Budget 2019 India: The need of the hour is to establish parity in retirement products and NPS by including all retirement products under Section 80CCC, and exempt annuities from income tax.
Union Budget 2019 India: WITH a clear mandate, the newly elected government managed to restore investor sentiment and corporate confidence, almost right off the bat. With political uncertainty out of the picture now, industries are bracing themselves for positive reforms ahead of the Union Budget for the current financial year, which is to be presented in the Lok Sabha on July 5, 2019.

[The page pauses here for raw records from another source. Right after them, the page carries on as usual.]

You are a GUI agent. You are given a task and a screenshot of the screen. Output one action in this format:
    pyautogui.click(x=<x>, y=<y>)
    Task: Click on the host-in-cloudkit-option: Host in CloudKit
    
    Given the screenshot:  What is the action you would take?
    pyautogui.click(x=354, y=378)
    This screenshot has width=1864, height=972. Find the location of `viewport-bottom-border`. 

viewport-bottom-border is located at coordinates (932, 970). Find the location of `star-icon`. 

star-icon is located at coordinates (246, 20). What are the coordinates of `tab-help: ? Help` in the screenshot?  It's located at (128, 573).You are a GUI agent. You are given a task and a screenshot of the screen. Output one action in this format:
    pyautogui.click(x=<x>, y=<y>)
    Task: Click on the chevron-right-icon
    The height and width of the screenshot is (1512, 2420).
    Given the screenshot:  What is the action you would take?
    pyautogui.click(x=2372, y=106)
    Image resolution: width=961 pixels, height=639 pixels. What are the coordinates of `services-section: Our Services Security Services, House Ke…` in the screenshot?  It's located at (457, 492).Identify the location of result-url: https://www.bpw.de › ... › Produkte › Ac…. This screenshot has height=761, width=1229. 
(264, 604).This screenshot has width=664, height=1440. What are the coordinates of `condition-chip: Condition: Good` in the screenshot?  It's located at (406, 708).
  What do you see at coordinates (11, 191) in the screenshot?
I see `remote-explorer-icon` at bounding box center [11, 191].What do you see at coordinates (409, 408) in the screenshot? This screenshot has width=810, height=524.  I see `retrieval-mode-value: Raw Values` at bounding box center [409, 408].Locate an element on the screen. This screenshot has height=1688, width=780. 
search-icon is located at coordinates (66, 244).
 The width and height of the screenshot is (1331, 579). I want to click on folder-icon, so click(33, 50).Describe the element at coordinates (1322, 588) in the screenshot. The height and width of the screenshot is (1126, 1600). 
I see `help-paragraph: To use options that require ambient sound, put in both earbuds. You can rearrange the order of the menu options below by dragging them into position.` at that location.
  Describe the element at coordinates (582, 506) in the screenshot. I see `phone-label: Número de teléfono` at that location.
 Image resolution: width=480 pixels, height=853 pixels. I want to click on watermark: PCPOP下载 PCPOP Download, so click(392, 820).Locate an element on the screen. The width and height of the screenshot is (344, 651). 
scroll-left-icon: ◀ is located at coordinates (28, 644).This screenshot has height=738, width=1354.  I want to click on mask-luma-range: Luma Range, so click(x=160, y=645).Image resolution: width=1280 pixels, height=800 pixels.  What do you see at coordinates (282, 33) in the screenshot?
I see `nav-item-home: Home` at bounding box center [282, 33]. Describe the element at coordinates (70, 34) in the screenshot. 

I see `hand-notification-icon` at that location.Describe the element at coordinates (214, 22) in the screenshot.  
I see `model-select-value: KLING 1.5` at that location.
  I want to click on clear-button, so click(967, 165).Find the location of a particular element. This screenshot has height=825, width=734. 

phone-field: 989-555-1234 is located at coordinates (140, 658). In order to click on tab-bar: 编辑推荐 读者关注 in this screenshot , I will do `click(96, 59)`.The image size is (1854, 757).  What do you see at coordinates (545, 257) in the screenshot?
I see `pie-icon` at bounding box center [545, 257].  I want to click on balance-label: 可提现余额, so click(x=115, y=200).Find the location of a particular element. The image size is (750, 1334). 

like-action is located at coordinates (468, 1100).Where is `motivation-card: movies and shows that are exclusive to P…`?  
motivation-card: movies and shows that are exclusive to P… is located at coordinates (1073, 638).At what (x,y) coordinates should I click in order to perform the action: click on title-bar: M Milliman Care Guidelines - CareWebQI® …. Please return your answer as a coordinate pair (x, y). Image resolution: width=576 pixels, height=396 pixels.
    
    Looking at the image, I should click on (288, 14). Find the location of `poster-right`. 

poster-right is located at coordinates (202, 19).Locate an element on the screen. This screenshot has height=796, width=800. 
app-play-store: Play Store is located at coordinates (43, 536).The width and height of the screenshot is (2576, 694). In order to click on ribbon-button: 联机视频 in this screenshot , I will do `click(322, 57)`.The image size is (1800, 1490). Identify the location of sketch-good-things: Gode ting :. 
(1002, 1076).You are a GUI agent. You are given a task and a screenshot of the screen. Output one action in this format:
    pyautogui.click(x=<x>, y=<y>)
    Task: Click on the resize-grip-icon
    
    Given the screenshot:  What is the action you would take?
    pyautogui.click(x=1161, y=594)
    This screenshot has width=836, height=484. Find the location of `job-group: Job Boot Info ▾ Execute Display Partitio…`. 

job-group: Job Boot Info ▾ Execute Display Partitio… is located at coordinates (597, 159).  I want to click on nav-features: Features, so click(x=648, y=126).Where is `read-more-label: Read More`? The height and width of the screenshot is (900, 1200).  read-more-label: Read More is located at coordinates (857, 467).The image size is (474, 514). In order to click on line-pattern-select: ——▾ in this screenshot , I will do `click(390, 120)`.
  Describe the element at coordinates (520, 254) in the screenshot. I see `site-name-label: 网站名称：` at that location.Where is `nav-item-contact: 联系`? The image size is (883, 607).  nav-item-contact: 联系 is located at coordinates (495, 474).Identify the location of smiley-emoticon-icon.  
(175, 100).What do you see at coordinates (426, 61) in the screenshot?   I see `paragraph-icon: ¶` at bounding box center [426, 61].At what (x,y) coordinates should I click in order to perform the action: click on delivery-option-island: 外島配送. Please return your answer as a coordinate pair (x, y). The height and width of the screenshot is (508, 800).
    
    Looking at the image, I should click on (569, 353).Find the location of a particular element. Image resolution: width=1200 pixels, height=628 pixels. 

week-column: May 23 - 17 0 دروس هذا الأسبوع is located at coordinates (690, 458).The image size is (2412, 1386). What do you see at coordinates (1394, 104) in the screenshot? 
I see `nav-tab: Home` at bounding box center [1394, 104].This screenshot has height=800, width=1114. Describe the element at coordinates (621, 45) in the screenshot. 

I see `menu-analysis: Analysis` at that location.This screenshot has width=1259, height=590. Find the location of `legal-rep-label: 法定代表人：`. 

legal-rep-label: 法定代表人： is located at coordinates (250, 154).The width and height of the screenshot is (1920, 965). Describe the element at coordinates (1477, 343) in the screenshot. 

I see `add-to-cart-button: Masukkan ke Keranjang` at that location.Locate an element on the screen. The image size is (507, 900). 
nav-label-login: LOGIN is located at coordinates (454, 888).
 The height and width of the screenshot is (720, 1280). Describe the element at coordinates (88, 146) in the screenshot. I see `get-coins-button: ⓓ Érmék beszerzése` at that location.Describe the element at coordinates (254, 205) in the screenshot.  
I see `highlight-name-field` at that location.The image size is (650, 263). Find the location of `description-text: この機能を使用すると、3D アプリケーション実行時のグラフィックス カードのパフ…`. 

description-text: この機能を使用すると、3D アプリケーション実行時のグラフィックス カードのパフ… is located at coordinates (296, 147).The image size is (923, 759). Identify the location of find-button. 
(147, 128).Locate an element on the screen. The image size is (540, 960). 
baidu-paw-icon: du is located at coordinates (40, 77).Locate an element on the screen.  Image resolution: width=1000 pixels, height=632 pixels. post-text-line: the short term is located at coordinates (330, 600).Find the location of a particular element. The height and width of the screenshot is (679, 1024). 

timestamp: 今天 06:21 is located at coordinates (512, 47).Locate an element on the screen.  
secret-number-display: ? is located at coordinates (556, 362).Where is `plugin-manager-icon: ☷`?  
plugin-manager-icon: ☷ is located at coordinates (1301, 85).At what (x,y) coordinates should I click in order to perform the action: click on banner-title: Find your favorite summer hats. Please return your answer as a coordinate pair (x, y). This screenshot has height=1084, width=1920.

With the finance ministry having kicked off initial meetings to discuss key issues and priorities in this regard, there are some expectations that the frontrunners of the life insurance industry would eagerly be waiting for. In order to fuel domestic growth and infuse financial protection into the country’s massive insurable population, the time is now right for the Budget 2019 to address several key initiatives, benefits and incentives such as those listed below.
Ensure wider financial protection
The Indian life insurance industry is relatively under-penetrated. In order to align with its increasingly inclusive mandate of ensuring protection for all, it would be worthwhile to begin with a 12% GST tag for all life insurance products, (including term and others) along with input tax credit. For a large majority of Indians, protection is still not a pull product. It is therefore important to announce incentives that render a stronger attraction towards higher protection cover.
Scale up tax exemption limits under Section 80C
In order to drive greater life insurance penetration, an income tax incentive will help drive a behaviour change towards disciplined savings. The upcoming Budget needs to consider increasing the current limit of Rs 1.5 lakh to the tune of Rs 2.5 lakh to give a good push to insurance buying. An even better solution to heighten interest in the overall category would be creating a separate category within Section 80C for long-term savings and protection instruments.
Focus on incentivising retirement planning
One of the primary concerns for the Union Budget would be to turn the lens on initiating measures that encourage retirement planning. In India, with increase in average life expectancy, the population above 60 years is also rising constantly. By the year 2030, an expected 12.5% of the total Indian population will be above 60 years. Where on one hand life expectancy continues to grow at a steady pace, on the other hand our level of social security continues to deteriorate.
The need of the hour is to incentivise this agenda by establishing parity in retirement products and National Pension Scheme (NPS) by including all retirement products under Section 80CCC. Additionally, the finance ministry should also contemplate an increment of the tax exemption limit in this category from current Rs 50,000 to Rs 1 lakh and absolutely exempting annuities from income tax. This would not only help ensure a greater stream of defined income in retirement years but also enable financial independence for retirees in their golden years.
While the government has been extremely positive towards structural growth and potential grey swan events in the larger financial sector, a reformative push through the life insurance sector would constructively impact the real economy.